🌸 Finding Calm & Balance In a Busy World
- samsilvester1
- 14 minutes ago
- 2 min read

💙Calm Your Emotions
When emotions feel like too much, start small:
Pause & breathe: Inhale for 4, hold for 2, exhale for 6. Repeat 3 times.
Hand on heart: Place one hand on your heart and the other on your belly. Notice the rise and fall of your breath.
Soothing words: Whisper to yourself: “This feeling is temporary. I am safe. I will get through this.”
🌿 Ground and Balance Your Body
Nature connection: Step outside, feel the air on your skin, touch a tree, or walk barefoot on grass
Oxytocin – stroking your pet or hugging a loved one for a prolonged time releases oxytocin and reduces cortisol
Movement release: Shake out your arms, stretch, or do a few gentle yoga poses.
Somatic practices
- touching something soft or textured like a soft blanket, worry beads, or in the winter using weighed blankets
- putting feet or hands into cold water
- watch a lighted candle or fire (see meditation candles)
- box breathing (in for 4, hold for 4, out for 4, hold for 4 - repeat)
-humming (calms and balances the nervous system)
- holding yourself whilst feeling and naming the emotion
- PAUSE for 10 minutes - allow the feeling to be felt and pass through
🍎 Nourish Yourself
Low energy or overwhelm is often worse when blood sugar is low.

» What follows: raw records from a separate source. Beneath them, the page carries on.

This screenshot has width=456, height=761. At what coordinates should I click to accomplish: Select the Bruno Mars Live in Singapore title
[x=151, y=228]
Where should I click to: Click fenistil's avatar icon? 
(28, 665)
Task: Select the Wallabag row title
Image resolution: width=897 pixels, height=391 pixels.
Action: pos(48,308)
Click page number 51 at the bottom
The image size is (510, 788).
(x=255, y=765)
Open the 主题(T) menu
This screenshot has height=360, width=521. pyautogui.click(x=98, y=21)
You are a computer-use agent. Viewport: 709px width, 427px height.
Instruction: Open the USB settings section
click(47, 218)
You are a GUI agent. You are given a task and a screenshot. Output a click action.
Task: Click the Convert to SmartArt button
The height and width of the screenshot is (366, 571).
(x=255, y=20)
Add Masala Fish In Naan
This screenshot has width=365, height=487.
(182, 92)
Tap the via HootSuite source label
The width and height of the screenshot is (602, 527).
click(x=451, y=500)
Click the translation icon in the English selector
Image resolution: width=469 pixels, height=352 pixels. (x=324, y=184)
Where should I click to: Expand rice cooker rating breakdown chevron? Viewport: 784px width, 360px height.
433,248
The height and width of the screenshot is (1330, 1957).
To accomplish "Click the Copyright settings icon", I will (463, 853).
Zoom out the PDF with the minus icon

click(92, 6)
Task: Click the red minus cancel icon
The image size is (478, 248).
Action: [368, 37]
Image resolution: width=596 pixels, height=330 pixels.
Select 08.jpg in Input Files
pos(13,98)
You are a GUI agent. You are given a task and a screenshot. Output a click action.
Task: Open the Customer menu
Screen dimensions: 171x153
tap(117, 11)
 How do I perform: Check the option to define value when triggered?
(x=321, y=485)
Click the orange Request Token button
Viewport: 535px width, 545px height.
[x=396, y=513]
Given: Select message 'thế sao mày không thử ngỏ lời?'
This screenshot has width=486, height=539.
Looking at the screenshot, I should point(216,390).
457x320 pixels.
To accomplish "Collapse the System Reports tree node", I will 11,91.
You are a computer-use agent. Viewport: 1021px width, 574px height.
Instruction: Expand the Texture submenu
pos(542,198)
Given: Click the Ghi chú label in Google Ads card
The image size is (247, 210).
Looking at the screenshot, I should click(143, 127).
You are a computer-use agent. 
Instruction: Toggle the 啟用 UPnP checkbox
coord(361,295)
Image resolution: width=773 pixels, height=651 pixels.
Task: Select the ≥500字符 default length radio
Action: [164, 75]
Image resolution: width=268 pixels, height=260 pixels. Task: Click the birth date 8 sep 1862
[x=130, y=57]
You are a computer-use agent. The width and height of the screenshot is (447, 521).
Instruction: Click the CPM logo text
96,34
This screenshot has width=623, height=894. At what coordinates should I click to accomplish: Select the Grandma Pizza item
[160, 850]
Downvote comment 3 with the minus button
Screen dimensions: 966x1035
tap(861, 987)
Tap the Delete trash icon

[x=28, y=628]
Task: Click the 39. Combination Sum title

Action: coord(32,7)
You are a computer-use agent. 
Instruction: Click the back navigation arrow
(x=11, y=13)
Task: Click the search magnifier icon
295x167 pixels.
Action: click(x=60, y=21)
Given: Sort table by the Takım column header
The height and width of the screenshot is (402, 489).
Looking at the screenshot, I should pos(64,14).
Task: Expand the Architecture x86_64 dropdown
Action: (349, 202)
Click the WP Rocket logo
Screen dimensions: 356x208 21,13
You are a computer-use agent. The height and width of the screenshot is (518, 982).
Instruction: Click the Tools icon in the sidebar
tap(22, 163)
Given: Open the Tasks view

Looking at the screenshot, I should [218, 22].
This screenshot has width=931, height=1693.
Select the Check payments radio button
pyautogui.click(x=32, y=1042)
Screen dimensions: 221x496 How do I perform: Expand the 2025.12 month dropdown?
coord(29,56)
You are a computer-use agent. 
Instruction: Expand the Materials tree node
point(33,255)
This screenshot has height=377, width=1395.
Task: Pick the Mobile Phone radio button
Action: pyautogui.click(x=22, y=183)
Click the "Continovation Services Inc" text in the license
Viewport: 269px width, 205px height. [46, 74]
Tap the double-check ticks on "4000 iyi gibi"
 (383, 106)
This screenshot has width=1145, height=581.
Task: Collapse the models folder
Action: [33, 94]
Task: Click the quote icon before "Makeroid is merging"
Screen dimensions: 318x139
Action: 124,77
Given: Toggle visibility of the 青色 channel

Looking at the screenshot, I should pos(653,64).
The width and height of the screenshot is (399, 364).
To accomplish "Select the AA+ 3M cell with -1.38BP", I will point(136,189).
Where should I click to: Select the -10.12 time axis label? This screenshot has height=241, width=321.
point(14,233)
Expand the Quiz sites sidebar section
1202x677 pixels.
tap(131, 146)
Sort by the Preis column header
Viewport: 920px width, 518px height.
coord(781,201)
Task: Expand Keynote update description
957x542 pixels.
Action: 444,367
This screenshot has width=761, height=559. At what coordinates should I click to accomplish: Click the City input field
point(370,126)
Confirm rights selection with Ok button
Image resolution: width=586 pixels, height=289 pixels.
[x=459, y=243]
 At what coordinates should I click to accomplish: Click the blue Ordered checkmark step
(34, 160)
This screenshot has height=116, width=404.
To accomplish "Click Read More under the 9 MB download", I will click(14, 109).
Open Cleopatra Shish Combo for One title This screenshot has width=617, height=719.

Eat regularly: Don’t skip meals — steady fuel keeps emotions steadier.
Balance your plate: Aim for protein + healthy fat + colourful veg
Quick snacks: A handful of nuts, apple with nut butter, yoghurt with berries, boiled egg, or hummus with carrots
Hydrate: Drink water or calming teas (chamomile, lemon balm, peppermint).
REDUCE CAFFEINE
Alcohol spikes blood sugar quickly followed by a dramatic fall and is also a depressant
🌸 Reset Your Nervous System
Gentle routines help your body shift from “fight or flight” into “rest and repair.”
Warmth: Take a bath, shower, or wrap yourself in a blanket.
Cold – putting hands or feet into cold water can shift the fight or flight response
Calming sound: Listen to soft music, nature sounds, or a guided meditation.
Gentle movement: Try yoga, tai chi, slow stretching, or a calm walk.
Restorative rituals: Journaling, colouring, or simply sitting quietly with a candle.
🌸 Protect Your Energy
It’s okay to need boundaries.
Practice saying “No, I can’t right now.”
Remember that your energy is limited — you don’t need to fix everyone else’s problems.
Surround yourself with people who feel safe and supportive.
Give yourself permission to take breaks, even from loved ones.
🌟 Gentle Reminders
You are not failing — you are learning.
Small steps (one breath, one glass of water, one healthy choice, one evening alone) matter.
Healing takes time. Go gently with yourself.
It’s okay to ask for help — from friends, family, or a professional.